Publication information
- Publisher: Indrajal Comics
- First appearance: 1976
- Created by: Abid Surti

In-story information
- Team affiliations: Citizen's Security Force, Mukhia (local village headman), Lakhan, Sukhia (police officer)
- Notable aliases: The Brave Man www.bahadurbela.com

= Bahadur (comics) =

Indian comic strip

Bahadur (meaning The Brave Man) is a comic book superhero published by Indrajal Comics and created by Aabid Surti in 1976. Although it had been initially created by Aabid Surti a few years earlier, it was finally offered to Indrajal Comics. Aabid Surti was at that time freelancing for Bennett, Coleman & Co. Ltd. After he moved on, Jagjit Uppal took over the task. The artwork was illustrated by Govind Brahmania and later by his son, B Pramod.

The comics were published in various languages including Hindi, English and Bengali. Besides regular comics, the series was also featured in dailies and weeklies along with other comic heroes. Apart from India, there's a huge fan club of Bahadur, abroad.

Reportedly, there are Bahadur fan clubs in the USA.

==Characters==

===Bahadur===
Bahadur comics was created in December, 1976. Dacoity was at its first in India in the 1970s and the Bahadur series focussed a lot on dacoits.

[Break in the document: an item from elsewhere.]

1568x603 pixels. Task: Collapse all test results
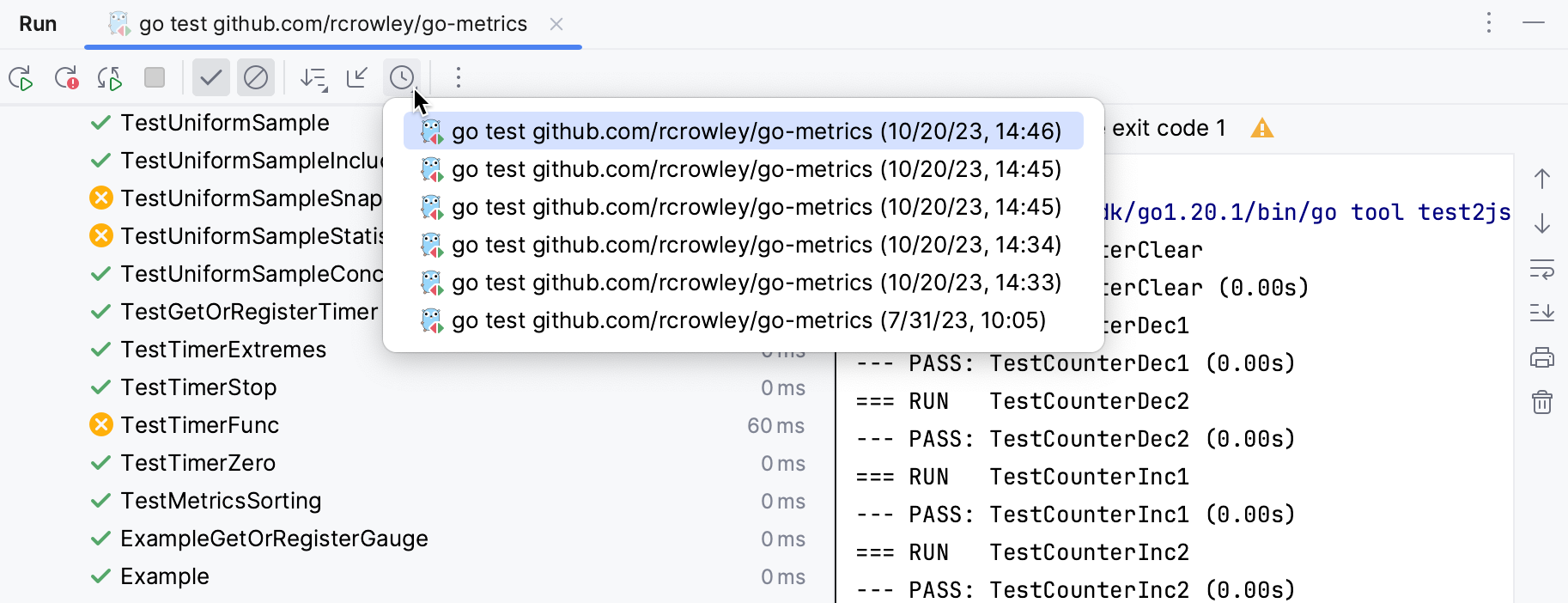pyautogui.click(x=357, y=78)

Bahadur himself was the son of a dacoit Bhairav Singh who died in combat with Police. Bahadur, then a teenager, was adopted by Vishal, the police officer who shot Bhairav Singh. Bahadur initially wants to avenge the death of his father, but eventually switches sides with the police to fight evil for the rest of his life.

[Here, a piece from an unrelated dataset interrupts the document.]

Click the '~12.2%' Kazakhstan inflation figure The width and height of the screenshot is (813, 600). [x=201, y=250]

===Citizen's Security Force (CSF)===
Upon growing up, Bahadur set up the Citizen's Security Force or the Hindi translation Naagrik Suraksha Dal (NASUD) that aids the police in combating dacoits. Though Bahadur dealt with many kinds of villains, he displayed a much softer corner towards dacoits trying to rehabilitate them. One of his assistants Lakhan was also a reformed dacoit. After surrendering to the police, he started helping Bahadur in curbing crime.

===Bela===
Bela is Bahadur's love interest in the comic series and very skilled in martial arts. She assists Bahadur in his missions against the villains. Whenever, Bahadur would ask Bela to go out with him Bela's favorite reply was "Neki, aur puchh, puchh".

===Others===
 The other prominent characters featuring regularly in the series were Sukhiya, Mukhiya and Lakhan. While Sukhiya was a policeman, Mukhiya (meaning head of the village in Hindi) was the village leader.

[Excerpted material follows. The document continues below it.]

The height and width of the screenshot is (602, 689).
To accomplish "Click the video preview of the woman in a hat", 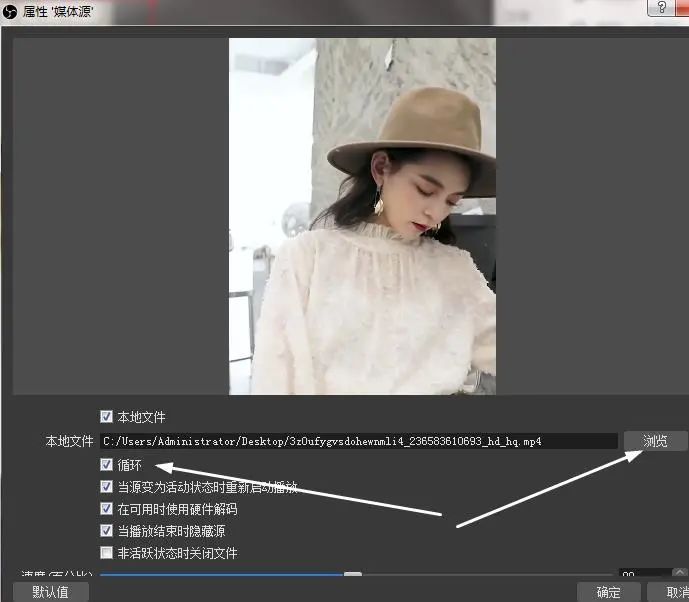I will click(362, 216).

Bahadur also got a dog Chammiya in some of the later stories.

==Evolution==

The stories evolved with time and portrayed the changing face of India. While beginning with dacoits in deep ravines and the small town of Jaigarh, Bahadur later moved to tackling themes such as espionage. The town itself moved from being a small sleepy town to a modern city.

Aabid Surti conceived of Bahadur and started the comic strip in 1976. "Bennett, Coleman & Co wanted me to create an Indian character that could take on the popularity of the four foreign comics that ruled the market in India then—The Phantom, Mandrake, Flash Gordon and Tarzan," he says. "During that time, the Chambal Valley was becoming increasingly notorious, and there were exhortations to people to group together to fight crime. So I developed the character of Bahadur as someone who helps create a citizens' police force to fight the dacoits."

About Bahadur's saffron kurta and jeans, the author Aabid Surti says, "A kurta and saffron were symbols of Indianness. And jeans were a Western import and indicated progress. Hence, the combination,". Aabid Surti showed Bahadur and his girlfriend, Bela, in a live-in relationship in his Bahadur comics, something unheard of in those times. But it was very well accepted by the audience."

Though Bahadur's portrayal also changed with time as the artists drawing the series changed, Bahadur's appearance remained the same until 1986, when his trade mark long-hair chopped to shorter & a neat look, which gave him a necessary urban look, and his outfit was changed from an orange kurta to a tight-fitting pink long-sleeved T-shirt.

Bahadur comics series stopped in the year 1990 when Bennett, Coleman & Co stopped publishing Indrajal Comics.